Increased self-perception of poverty was noted in Metro Manila and the Visayas region.
What’s important to note is the chunk of the population characterized as “newly poor,” or those who had never experienced being poor or even “borderline poor.”
SWS said: “Of the estimated poor households in June, 2.2 million were newly poor, 1.6 million were usually poor and 8.4 million were always poor.”
Also, as reported in broadsheets, “of the 13.3 million self-rated non -poor families in June, 5.3 million were newly non-poor, 3 million were usually non-poor and 5 million were always non-poor.”
Do we blame then-outgoing President Rodrigo Duterte for this poverty rate?
Of course not — forces on the global front had markedly affected prices of fuel and food by the first half of the year that one’s monthly income simply could not cover enough anymore.

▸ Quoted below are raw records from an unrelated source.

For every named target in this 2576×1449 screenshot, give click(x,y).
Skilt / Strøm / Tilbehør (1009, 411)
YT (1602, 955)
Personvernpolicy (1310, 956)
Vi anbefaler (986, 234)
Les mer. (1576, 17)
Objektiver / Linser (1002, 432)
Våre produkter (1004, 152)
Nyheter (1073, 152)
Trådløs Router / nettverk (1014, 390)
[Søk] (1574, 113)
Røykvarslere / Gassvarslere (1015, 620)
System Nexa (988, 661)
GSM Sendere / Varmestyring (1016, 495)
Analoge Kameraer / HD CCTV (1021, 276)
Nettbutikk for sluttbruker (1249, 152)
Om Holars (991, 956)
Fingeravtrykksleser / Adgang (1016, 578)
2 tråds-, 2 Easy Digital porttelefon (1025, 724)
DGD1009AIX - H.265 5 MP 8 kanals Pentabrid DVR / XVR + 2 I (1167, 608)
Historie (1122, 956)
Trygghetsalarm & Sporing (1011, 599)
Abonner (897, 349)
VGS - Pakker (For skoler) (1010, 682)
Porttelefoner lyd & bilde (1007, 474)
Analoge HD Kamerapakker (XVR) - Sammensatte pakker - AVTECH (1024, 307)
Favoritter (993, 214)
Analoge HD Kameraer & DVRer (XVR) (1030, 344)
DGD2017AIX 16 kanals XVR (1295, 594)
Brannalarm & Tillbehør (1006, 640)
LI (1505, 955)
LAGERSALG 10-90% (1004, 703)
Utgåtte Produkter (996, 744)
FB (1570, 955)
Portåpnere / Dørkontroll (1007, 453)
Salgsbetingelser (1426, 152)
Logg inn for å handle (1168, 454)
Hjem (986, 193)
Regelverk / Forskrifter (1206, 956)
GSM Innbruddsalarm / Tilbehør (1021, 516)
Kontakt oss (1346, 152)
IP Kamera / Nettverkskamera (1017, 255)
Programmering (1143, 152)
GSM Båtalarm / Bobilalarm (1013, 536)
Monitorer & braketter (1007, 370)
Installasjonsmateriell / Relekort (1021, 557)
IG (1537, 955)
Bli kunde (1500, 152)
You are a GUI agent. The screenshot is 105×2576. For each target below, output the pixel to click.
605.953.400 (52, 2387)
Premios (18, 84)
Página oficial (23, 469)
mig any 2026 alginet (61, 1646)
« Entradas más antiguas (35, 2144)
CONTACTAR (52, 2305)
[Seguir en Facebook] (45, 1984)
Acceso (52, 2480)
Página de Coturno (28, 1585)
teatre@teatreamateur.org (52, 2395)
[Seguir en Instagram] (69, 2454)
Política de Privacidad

The first order of the day, then, for President Ferdinand “Bongbong” Marcos Jr. was to get a strong team to address the country’s economy, and health, and to head the agriculture department and ensure food security and sufficiency.
Strength comes from within, and that cannot be truer in this sense.
One thing going for us, Filipinos, is our optimism in the face of even the worst challenges.
This is seen once more in another SWS poll where it was found that more Filipinos believe things will get better soon than those who believe otherwise.
The survey released on 10 July said “46 percent of adult Filipinos expressed the belief that the economy will improve in the next 12 months.”
Yes, Filipinos keep the faith, even with the inflation rate for June 2022 still at a high at 6.1 percent, even with Centaurus and monkeypox in the picture, and even with warplanes too near our mind spaces.